Blofeld hat es sich dieses Mal in der Schweiz gemütlich gemacht, wo er ein Forschungsinstitut in den Alpen betreibt, in dem er anscheinend junge Frauen von ihren Allergien befreit. Aber in Wahrheit unterzieht er seinen “Engeln des Todes” eine Gehirnwäsche und will sie alle in ihre jeweiligen Heimatländer zurückschicken und durch sie einen selbst gezüchteten Unfruchtbarkeitsvirus verbreiten.  

Bond muss Blofeld natürlich aufhalten. Er bekommt hierfür Hilfe von seiner portugiesischen Bekanntschaft Tracy di Vincenzo (Diana Rigg), deren Vater das Oberhaupt der korsischen Mafia ist, dem viel daran liegt, seine Tochter und den MI6-Agenten miteinander verheiratet zu sehen.

Im Geheimdienst ihrer Majestät
James Bond (George Lazeny) mit Tracy di Vincenzo (Diana Rigg)

Und tatsächlich wird dies auch geschehen, nur um dem Bond-Franchise einen tragischen Tod zu bescheren, der unter Lazenby als Bond leider etwas untergeht. Aber es wird in Im Geheimdienst ihrer Majestät dennoch möglichst gut versucht, den Abgang Connerys mit Humor zu nehmen, obwohl wir mit Lazenby einen düsteren James Bond bekommen.

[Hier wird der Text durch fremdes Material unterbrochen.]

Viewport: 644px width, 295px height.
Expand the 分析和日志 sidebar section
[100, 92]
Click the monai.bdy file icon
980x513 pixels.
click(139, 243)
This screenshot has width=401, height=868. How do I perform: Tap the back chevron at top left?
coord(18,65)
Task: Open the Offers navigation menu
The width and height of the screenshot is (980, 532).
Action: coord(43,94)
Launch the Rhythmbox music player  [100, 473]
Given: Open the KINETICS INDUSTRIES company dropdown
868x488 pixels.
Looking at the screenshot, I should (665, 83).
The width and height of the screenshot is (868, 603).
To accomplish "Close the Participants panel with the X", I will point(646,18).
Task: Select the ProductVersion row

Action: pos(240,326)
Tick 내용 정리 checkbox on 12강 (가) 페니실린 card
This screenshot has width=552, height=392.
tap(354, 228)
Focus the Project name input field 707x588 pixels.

Wenn wir diesen 007 zum ersten Mal am Strand sehen, darf er natürlich auch einmal die legendäre “Bond, James Bond” Vorstellung aussprechen, bevor ihm nach einer Schlägerei eine Frau einfach davonfährt. “Das wäre dem anderen nie passiert” kommentiert hier Bond oder gar Lazenby, der damit eine deutliche und unmissverständliche Anspielung auf den Darstellerwechsel macht.

Ohnehin scheint Regisseur Hunt mit dem Drehbuch von Richard Maibaum und Simon Raven einen Bond-Film in seine Obhut bekommen zu haben, der nicht nur einen neuen Darsteller einführen, sondern mit diesem zusammen auch das Bond-Franchise wieder ausrichten sollte – nachdem die Connery-Abenteuer immer konfuser wurden.

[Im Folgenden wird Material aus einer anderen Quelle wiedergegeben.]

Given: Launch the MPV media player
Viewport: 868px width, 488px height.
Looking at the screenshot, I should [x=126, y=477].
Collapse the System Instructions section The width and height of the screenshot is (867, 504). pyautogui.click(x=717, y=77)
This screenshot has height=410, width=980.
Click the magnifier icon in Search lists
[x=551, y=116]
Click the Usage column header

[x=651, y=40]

So ist Im Geheimdienst ihrer Majestät wieder eine erfrischend geradlinige Erzählung, die weniger Technik-Gadgets und Superhelden-Spionage beinhaltet, dafür eine besser ausgearbeitete Story, einen zu Späßen und guten Spiel aufgelegten Savalas und eine ganze Menge mehr Action bereit hält.

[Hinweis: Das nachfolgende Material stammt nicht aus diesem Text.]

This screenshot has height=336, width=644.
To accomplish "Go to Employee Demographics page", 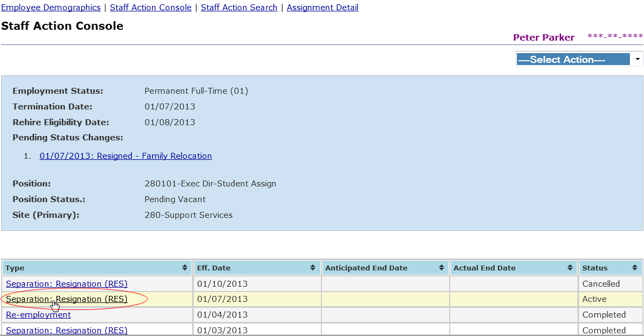I will click(51, 8).
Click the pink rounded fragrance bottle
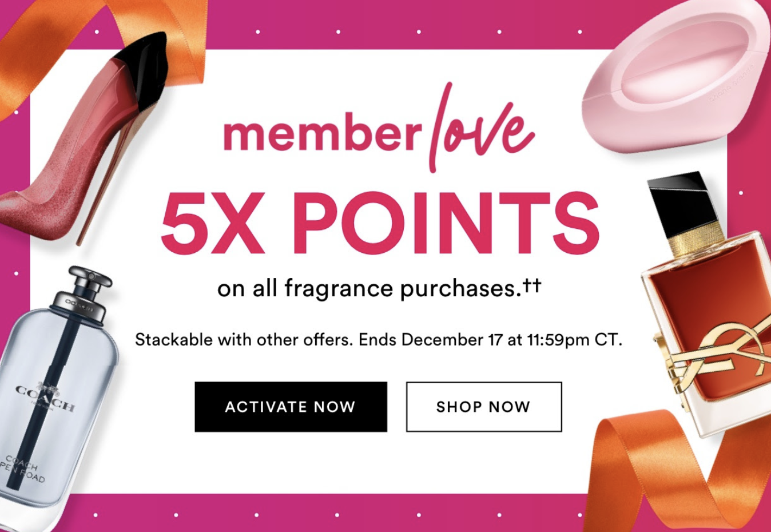This screenshot has width=771, height=532. [675, 80]
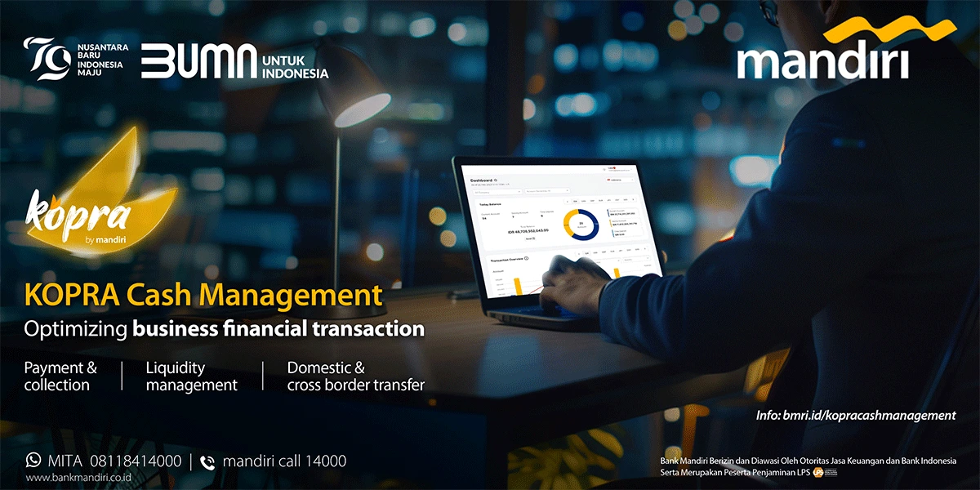The width and height of the screenshot is (980, 490).
Task: Open the language dropdown on laptop dashboard
Action: [x=621, y=179]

Savalas hält sich allerdings nicht an die Blofeld-Vorlage. Er ist weder mysteriös, noch streichelt er ein Kätzchen auf seinem Schoß. Er ist ein recht aktiver Schurke, der James Bond auch schon mal selbst an die Gurgel will, wenn dieser sich in einer spektakulären Action-Ski-Verfolgungsjagd aus Blofelds Fängen entreißen will.

Im Geheimdienst ihrer Majestät
Tracy di Vincenzo (Diana Rigg) bei Blofeld (Telly Savalas)

Im Geheimdienst ihrer Majestät bleibt für diese rasante Action in den Schweizer Alpen ebenso in Erinnerung, wie für den einmaligen Auftritt George Lazenbys mit der wundervollen Diana Rigg an seiner Seite, die als Emma Peel in Mit Schirm, Charme und Melone oder viel später als Olenna Tyrell in Game of Thrones noch viel mehr zu begeistern wusste.

Aber es ist auch der James Bond-Film, in dem der Doppelnull-Agent “Ich liebe dich” sagt, in dem wir eine Bond-Hochzeit und eine Bond-Ehefrau erleben, für die er gar seine Lizenz zum Töten an den Nagel hängen möchte.

Hat er dann irgendwie auch. Zumindest das Bond-Gesicht von George Lazenby, der für den Nachfolgefilm Diamantenfieber wieder zu Sean Connery wurde.